Fragmento para leer =>
⁂
Otras, como Nancy Andreasen, investigadora con reconocimiento mundial, han propuesto que se trata de una perspectiva diferente de vida, digamos, un paradigma cerebral ajeno a lo que estamos acostumbrados, que facilita entender las cosas como no logramos hacerlo la mayoría, y de ahí, el resultado de su genialidad. Que lo diga Salvador Dalí, que lo mencione David Bowie. Ella encontró un mayor número de personas con esquizofrenia o familiares con esta condición, por encima de lo esperado en la población mundial, en el grupo de galardonados con el premio Nobel. La historia de John Nash, famosa por la representación de Russell Crowe en A Beautiful Mind, empieza entonces a cobrar más sentido.
Los psiquiatras históricamente hemos cometido el error de creernos expertos en salud mental. Nada más lejos de la realidad. Desde nuestra formación —o deformación—, se nos llevó por el camino de entender, ahora sí, de buena manera, la patología mental, no su estado de bienestar. Es por eso que en foros de discusión pública se escuchan comentarios como “necesitamos más especialistas en psiquiatría para atender el número creciente de personas con depresión y trastornos de ansiedad”, señalando las bajas proporciones existentes de estos grupos de médicos disponibles para la población general, en particular en las zonas rurales de nuestro país. Y eso posiblemente es cierto, los ocupamos, pero, por desgracia, si no se hace una valoración más amplia, sería reafirmar este nefasto modelo donde procuramos buscar el tratamiento, no diseñar la prevención. Es ahí donde nos queda claro que no se trata de un tema que atañe solo del Ministerio de Salud o de la Caja Costarricense de Seguro Social; en estos ensambles, bajo perspectivas más integrales y realistas, tanto el Ministerio de Educación como el Ministerio de Cultura y Juventud tendrían papeles protagónicos en el cuidado de la salud mental de la población. Cualquier ataque contra ellos significa, paralelamente, un golpe a esta esfera del ser humano.
⁂
Tus tareas =>
(1) Responde estas preguntas a partir del fragmento:
(a) ¿En qué grupo encontró Nancy Andreasen más personas con esquizofrenia de lo esperado?
(b) ¿Qué actor interpretó a John Nash en A Beautiful Mind?
(c) ¿Qué dos ministerios tendrían papeles protagónicos en el cuidado de la salud mental de la población?
(2) Transcribe tal cual el pasaje del fragmento que empieza con las palabras "Otras, como Nancy" y acaba con "cobrar más sentido.".
(3) Indica si cada afirmación coincide con el fragmento. Responde sí o no y cita las palabras del fragmento que lo deciden.
(a) La formación de los psiquiatras los llevó a entender el estado de bienestar mental.
(b) La escasez de psiquiatras se nota en particular en las zonas rurales.
(c) La salud mental es un tema que atañe solo al Ministerio de Salud.
⁂
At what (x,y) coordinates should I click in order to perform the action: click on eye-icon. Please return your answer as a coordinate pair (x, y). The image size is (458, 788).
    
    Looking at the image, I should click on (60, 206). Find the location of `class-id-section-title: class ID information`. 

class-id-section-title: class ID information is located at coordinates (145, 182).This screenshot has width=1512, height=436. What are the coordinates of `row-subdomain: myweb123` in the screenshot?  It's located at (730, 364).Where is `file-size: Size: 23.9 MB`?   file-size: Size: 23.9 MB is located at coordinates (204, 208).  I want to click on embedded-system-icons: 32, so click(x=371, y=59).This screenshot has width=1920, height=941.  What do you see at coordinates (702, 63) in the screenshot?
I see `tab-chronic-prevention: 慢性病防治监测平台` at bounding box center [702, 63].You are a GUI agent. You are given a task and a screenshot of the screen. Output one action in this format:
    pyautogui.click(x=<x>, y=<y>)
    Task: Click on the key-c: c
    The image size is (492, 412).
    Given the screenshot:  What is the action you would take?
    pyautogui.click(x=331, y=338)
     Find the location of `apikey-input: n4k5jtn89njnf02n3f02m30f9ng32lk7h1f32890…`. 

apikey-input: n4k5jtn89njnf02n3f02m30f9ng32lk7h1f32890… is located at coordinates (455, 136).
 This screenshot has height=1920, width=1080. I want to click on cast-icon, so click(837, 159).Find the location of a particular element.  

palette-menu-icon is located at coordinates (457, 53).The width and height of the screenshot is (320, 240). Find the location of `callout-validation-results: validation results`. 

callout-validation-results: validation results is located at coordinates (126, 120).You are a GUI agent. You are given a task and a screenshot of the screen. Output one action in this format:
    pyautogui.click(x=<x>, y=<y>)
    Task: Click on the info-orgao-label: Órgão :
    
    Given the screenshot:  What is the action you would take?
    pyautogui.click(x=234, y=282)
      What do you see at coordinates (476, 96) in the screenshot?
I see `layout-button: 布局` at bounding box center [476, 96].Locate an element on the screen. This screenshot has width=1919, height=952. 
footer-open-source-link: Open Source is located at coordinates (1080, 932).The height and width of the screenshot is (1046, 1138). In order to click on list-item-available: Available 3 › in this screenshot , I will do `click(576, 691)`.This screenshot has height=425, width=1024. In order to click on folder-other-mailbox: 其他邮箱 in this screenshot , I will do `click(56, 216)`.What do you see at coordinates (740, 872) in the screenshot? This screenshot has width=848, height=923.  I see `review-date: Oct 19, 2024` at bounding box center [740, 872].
⁂
Resultados en orden =>
(1)
(a) En el grupo de galardonados con el premio Nobel.
(b) Russell Crowe.
(c) El Ministerio de Educación y el Ministerio de Cultura y Juventud.

(2)
Otras, como Nancy Andreasen, investigadora con reconocimiento mundial, han propuesto que se trata de una perspectiva diferente de vida, digamos, un paradigma cerebral ajeno a lo que estamos acostumbrados, que facilita entender las cosas como no logramos hacerlo la mayoría, y de ahí, el resultado de su genialidad. Que lo diga Salvador Dalí, que lo mencione David Bowie. Ella encontró un mayor número de personas con esquizofrenia o familiares con esta condición, por encima de lo esperado en la población mundial, en el grupo de galardonados con el premio Nobel. La historia de John Nash, famosa por la representación de Russell Crowe en A Beautiful Mind, empieza entonces a cobrar más sentido.

(3)
(a) No: "la patología mental, no su estado de bienestar".
(b) Sí: "en particular en las zonas rurales de nuestro país".
(c) No: "no se trata de un tema que atañe solo del Ministerio de Salud o de la Caja Costarricense de Seguro Social".